MATERIAL PROVIDED –
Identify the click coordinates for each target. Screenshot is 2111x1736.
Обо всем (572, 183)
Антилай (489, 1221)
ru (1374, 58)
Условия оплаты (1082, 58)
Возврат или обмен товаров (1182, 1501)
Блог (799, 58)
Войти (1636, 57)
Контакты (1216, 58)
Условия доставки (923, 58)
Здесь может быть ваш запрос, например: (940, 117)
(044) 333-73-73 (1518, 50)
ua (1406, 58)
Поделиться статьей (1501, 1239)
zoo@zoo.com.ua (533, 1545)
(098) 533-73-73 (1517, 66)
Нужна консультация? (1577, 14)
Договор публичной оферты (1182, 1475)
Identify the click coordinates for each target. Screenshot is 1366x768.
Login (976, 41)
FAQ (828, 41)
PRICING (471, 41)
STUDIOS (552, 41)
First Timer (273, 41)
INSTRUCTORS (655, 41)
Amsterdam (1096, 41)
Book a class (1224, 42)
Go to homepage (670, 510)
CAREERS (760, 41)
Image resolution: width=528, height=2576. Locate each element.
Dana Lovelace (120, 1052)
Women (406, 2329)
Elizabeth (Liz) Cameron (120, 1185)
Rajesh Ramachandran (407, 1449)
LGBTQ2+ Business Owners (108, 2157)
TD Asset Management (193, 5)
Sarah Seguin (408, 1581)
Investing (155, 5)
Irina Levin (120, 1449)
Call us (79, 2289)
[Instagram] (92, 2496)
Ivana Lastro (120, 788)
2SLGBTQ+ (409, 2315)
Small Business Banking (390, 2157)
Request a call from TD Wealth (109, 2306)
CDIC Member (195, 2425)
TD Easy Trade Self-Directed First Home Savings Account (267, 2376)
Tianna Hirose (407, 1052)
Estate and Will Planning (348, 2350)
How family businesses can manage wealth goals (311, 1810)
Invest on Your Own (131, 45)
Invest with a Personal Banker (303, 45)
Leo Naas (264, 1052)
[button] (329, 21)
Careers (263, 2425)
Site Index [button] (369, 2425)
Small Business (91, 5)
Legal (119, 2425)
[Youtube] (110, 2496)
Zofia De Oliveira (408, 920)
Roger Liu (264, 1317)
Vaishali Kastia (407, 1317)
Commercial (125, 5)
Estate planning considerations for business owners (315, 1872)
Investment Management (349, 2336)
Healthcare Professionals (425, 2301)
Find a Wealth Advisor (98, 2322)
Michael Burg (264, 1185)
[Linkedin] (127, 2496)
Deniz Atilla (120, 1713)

TASK PROMPT – Would you please copy, word for word, everything above from the line containing "Антилай (489, 1221)" down to the line containing "CDIC Member (195, 2425)", those two lines included?

TASK RESULT –
Антилай (489, 1221)
ru (1374, 58)
Условия оплаты (1082, 58)
Возврат или обмен товаров (1182, 1501)
Блог (799, 58)
Войти (1636, 57)
Контакты (1216, 58)
Условия доставки (923, 58)
Здесь может быть ваш запрос, например: (940, 117)
(044) 333-73-73 (1518, 50)
ua (1406, 58)
Поделиться статьей (1501, 1239)
zoo@zoo.com.ua (533, 1545)
(098) 533-73-73 (1517, 66)
Нужна консультация? (1577, 14)
Договор публичной оферты (1182, 1475)
Identify the click coordinates for each target. Screenshot is 1366x768.
Login (976, 41)
FAQ (828, 41)
PRICING (471, 41)
STUDIOS (552, 41)
First Timer (273, 41)
INSTRUCTORS (655, 41)
Amsterdam (1096, 41)
Book a class (1224, 42)
Go to homepage (670, 510)
CAREERS (760, 41)
Image resolution: width=528, height=2576. Locate each element.
Dana Lovelace (120, 1052)
Women (406, 2329)
Elizabeth (Liz) Cameron (120, 1185)
Rajesh Ramachandran (407, 1449)
LGBTQ2+ Business Owners (108, 2157)
TD Asset Management (193, 5)
Sarah Seguin (408, 1581)
Investing (155, 5)
Irina Levin (120, 1449)
Call us (79, 2289)
[Instagram] (92, 2496)
Ivana Lastro (120, 788)
2SLGBTQ+ (409, 2315)
Small Business Banking (390, 2157)
Request a call from TD Wealth (109, 2306)
CDIC Member (195, 2425)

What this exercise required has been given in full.